L’enseignement des savoir-faire de prudence 

L’intégration des savoir-faire de prudence dans l’enseignement de la SST en formation professionnelle se retrouve au croisement entre deux champs théoriques : l’ergonomie de l’activité et la didactique professionnelle. L’ergonomie de l’activité se définit comme une approche qui vise à comprendre et à améliorer les conditions de travail en analysant les activités réelles des travailleurs et des travailleuses. Elle se focalise sur les interactions entre la personne, les tâches et l’environnement de travail, permettant ainsi d’adapter les situations professionnelles pour réduire les risques physiques et psychologiques et optimiser la santé et l’efficacité des travailleurs et des travailleuses. Complémentairement, la didactique professionnelle est une branche de la pédagogie qui s’intéresse aux savoirs pratiques et à la manière de les transmettre en milieu de formation. Elle analyse les situations professionnelles et permet de transformer des compétences expertes en apprentissages accessibles aux élèves, favorisant ainsi l’acquisition de savoir-faire de prudence et la capacité de prévention des risques.  

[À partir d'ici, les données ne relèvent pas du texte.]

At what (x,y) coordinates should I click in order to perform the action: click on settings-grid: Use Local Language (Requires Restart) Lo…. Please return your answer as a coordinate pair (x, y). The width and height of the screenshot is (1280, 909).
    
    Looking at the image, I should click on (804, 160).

L’articulation entre ces approches permet de fournir des outils conceptuels intéressants pour analyser les facteurs de risque dans des situations de travail en formation professionnelle et pour concevoir des dispositifs de formation adaptés aux besoins en SST des apprenants et des apprenantes.  

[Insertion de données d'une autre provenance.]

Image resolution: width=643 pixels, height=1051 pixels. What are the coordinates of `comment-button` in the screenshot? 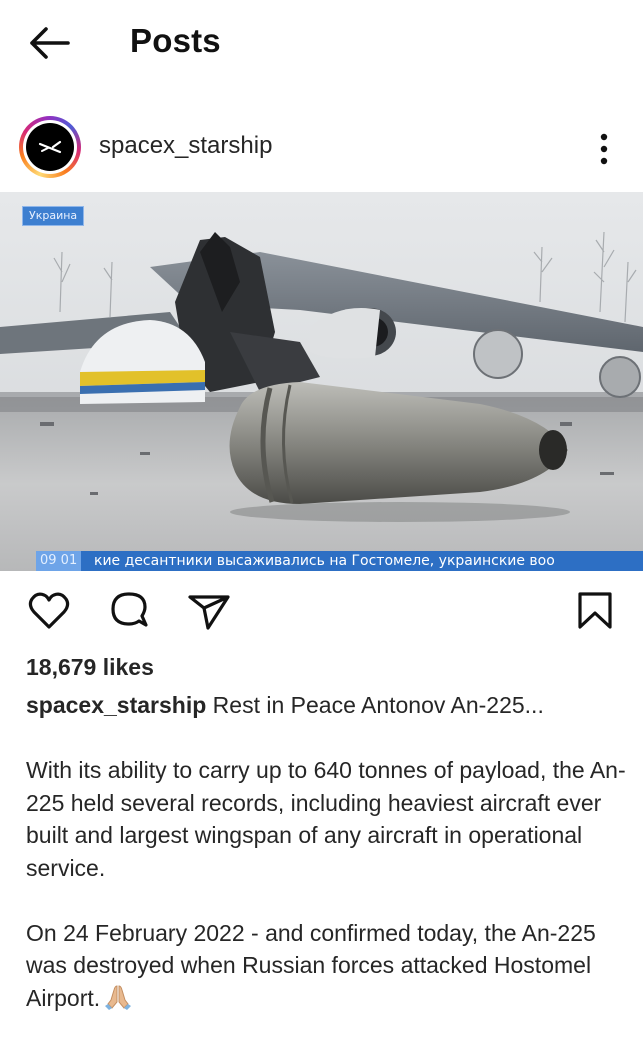 It's located at (129, 611).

Ainsi, afin de former les élèves en formation professionnelle à devenir des « acteurs de leur prévention », il importe d’encourager une approche plus proactive de l’enseignement de la SST qui les outille à proposer des moyens de prévention dans leurs milieux de travail. Finalement, pour favoriser le développement des compétences analytiques des élèves par rapport à leurs connaissances sur les moyens de prévention de la SST, le personnel enseignant aurait avantage à miser sur le partage de leurs savoir-faire de prudence développés par leur expérience du métier. 

Références 

Observatoire de la formation professionnelle du Québec. (2024). L’enseignement des savoirs de prévention en formation professionnelle. Journée thématique 2024 : Savoirs de prévention en formation professionnelle. https://www.youtube.com/watch?v=RGjEsSn7f_w 

Références bibliographiques 

  • Cloutier, E., Fournier, P.-S., Ledoux, E., Gagnon, A., Beauvais, C. et Vincent-Genod, C. (2012). La transmission des savoirs de métier et de prudence par les travailleurs expérimentés. Comment soutenir cette approche dynamique de formation dans les milieux de travail ? Rapport IRSST, R-740, www.irsst.qc.ca/medis/documents/PublIRSST/R-740.pdf. 
  • Delgoulet, C., & Vidal-Gomel, C. (2013). Le développement des compétences : une condition pour la construction de la santé et de la performance au travail. Dans P. Falzon (coord.), Ergonomie constructive (pp. 19-32). Paris : PUF. https://shs.cairn.info/ergonomie-constructive–9782130607489-page-17?lang=fr 
  • Mayen, P. et Savoyant, A. (1999) Application de procédures et compétences. Formation Emploi, 67. https://www.persee.fr/doc/forem_0759-6340_1999_num_67_1_2363 
  • Mayen, P. et Vidal-Gomel, C. (2005). Conception, formation et développement de règles au travail. In P. Pastré & P. Rabardel (coord.), Modèles du sujet pour la conception, dialectiques activités-développement (pp. 108-128). Toulouse : Octarès.